How to Delete a User Account From a Mac
Removing a user account from a Mac is a straightforward process through System Settings, but the steps and implications vary depending on your macOS version, the type of account you're deleting, and what you want to do with that user's data. Getting it wrong can mean accidentally wiping files you needed — or leaving data behind that you intended to remove.
Why You Might Need to Delete a Mac User Account
Mac user accounts accumulate for all kinds of reasons: a family member who no longer uses the machine, an employee who has left, a test account created during setup, or a guest account you no longer need. macOS supports multiple account types — Administrator, Standard, Managed with Parental Controls, and Guest — and each behaves slightly differently when deleted.
The process is the same regardless of account type, but the outcome depends on choices you make during deletion, particularly around what happens to the user's home folder.
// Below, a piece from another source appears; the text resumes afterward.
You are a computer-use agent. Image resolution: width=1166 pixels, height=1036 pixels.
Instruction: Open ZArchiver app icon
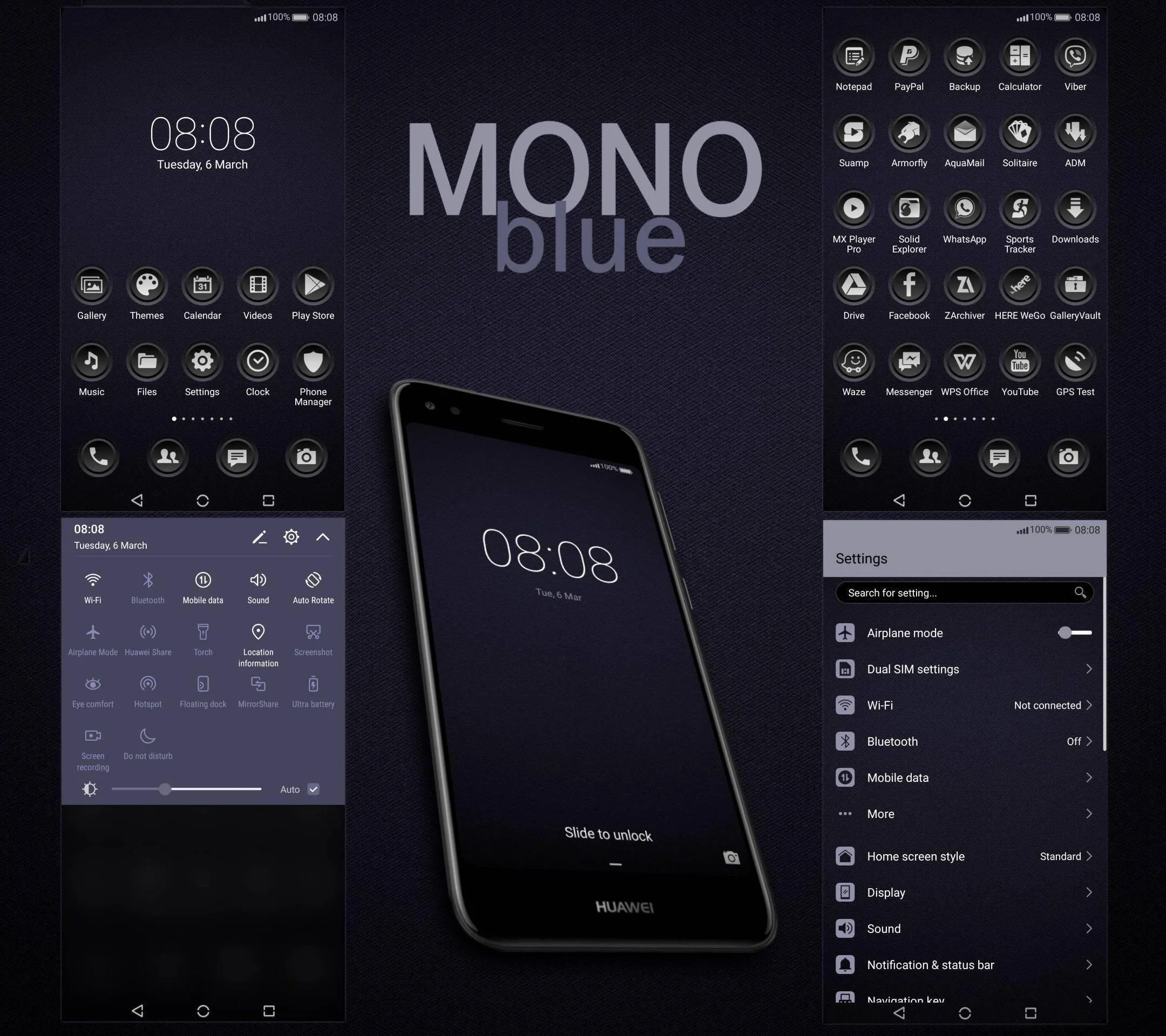[x=964, y=292]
What You Need Before You Start
- You must be logged in as an Administrator to delete another user account. Standard users cannot remove accounts.
- You cannot delete the account you are currently logged into. If you need to delete your own admin account, you'll need to create a new admin account first, log into that one, then delete the original.
- Make sure you know whether you want to keep, archive, or permanently delete the user's files before proceeding.
How to Delete a User Account on macOS Ventura, Sonoma, or Later
Apple redesigned System Preferences into System Settings starting with macOS Ventura (13.0). If you're running an older version, see the next section.
- Click the Apple menu () in the top-left corner.
- Select System Settings.
- Click Users & Groups in the sidebar.
- You may need to click the lock icon and enter your administrator password to make changes.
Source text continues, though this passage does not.